# How Big Are Full Grown Female Rats? Pics PLZ



## AustinXAPMX3

So today i was talking to my Mom and Dad more about getting 2 female rats for Christmas. As we talked and i explained their needs etc. we pretty much decided 
IM GETTING RATS FOR CHRISTMAS!
Im so excited i cant wait. 

So as im asking here how big are full grown female rats? 

Thanks, Austin


----------



## lostbutnotforgot

Betty weighs 11 ounces and is about 8 inches long not including her tail, with her tail she's about 14 inches. She is almost a year old so she's full grown (at least in length, she might get a little rounder  ). The pictures were taken with a twelve inch stick. She wouldn't stand still long enough to get a decent picture, but hopefully they will help a little.


----------



## ration1802

This is Lou, she's my biggest female (fattest too, haha)

She's not fully stretched out either, fully stretched she's maybe 9 1/2 - 10 inches (not incl. tail)

Remember though - each rat is different. I have 4 sisters, each of whom are COMPLETELY different in size. I have one almost as big as Lou, and the smallest is almost half her size. I guess you'll never know what you get until they stop growing 

EDIT:

Betty is gorgeous by the way! XD


----------



## glindella

I love the top pic of betty! its like shes saying "Nooooo pikture! I gotsa cwean muh fwace!"


----------



## lilspaz68

My girls range from 296 grams









to 545 gram Kyrie (all her siblings are huge)
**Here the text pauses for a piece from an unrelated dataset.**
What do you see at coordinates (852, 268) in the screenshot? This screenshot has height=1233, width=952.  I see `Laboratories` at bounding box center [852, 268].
She's the fawn on the middle left


----------



## ration1802

Lilspaz, in the 2nd pic from bottom, back right, looks like your little rattie is giving a big ole grin hamming for the camera! LOL


----------



## lilspaz68

Hehe...Asha was deep asleep at that point.


----------



## AustinXAPMX3

Cool


----------



## crapola

lilspaz, your kyrie looks like my ginger... about the same size and colour... and she's my biggest girl.


----------



## lilspaz68

Hahaha...Kyrie is actually from New Brunswick. They had a terrible rat situation there and she, her sister Kamali and the rest of her litter went on a very long rat train with some dedicated rescuers to come to me.


----------



## lostbutnotforgot

All the other pretty girls (and big I might add!). If I didn't have GGMR before I totally have it now!


----------